### INPUT RECORDS ###

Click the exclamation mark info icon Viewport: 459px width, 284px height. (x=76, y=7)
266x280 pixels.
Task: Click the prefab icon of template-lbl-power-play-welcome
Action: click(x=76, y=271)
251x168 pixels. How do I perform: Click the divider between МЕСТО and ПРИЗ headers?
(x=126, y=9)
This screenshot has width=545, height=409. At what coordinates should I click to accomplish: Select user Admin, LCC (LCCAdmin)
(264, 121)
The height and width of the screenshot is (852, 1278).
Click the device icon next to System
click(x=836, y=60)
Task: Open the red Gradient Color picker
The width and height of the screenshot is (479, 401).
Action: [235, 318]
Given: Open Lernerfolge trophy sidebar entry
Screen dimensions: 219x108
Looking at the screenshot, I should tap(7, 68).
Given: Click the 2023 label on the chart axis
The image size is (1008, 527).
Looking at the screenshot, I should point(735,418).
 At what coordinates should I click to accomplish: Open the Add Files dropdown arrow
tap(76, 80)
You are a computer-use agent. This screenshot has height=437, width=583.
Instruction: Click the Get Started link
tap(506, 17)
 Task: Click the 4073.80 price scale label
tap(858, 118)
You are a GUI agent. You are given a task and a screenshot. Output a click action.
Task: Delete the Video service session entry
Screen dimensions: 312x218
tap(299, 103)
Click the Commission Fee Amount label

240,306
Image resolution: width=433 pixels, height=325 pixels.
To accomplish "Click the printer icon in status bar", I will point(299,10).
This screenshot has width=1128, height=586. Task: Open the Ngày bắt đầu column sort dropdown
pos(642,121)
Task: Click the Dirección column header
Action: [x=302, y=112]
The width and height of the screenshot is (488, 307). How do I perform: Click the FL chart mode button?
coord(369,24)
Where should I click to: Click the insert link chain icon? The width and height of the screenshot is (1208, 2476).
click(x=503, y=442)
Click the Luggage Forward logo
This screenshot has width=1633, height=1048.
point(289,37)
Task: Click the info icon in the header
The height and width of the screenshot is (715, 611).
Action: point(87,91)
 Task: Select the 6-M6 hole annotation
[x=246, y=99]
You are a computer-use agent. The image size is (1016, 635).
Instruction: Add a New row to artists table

###

WORK REQUIRED
Copy each line of the listing that includes "computer".

RESPONSE AREA
You are a computer-use agent. This screenshot has height=437, width=583.
You are a computer-use agent. The image size is (1016, 635).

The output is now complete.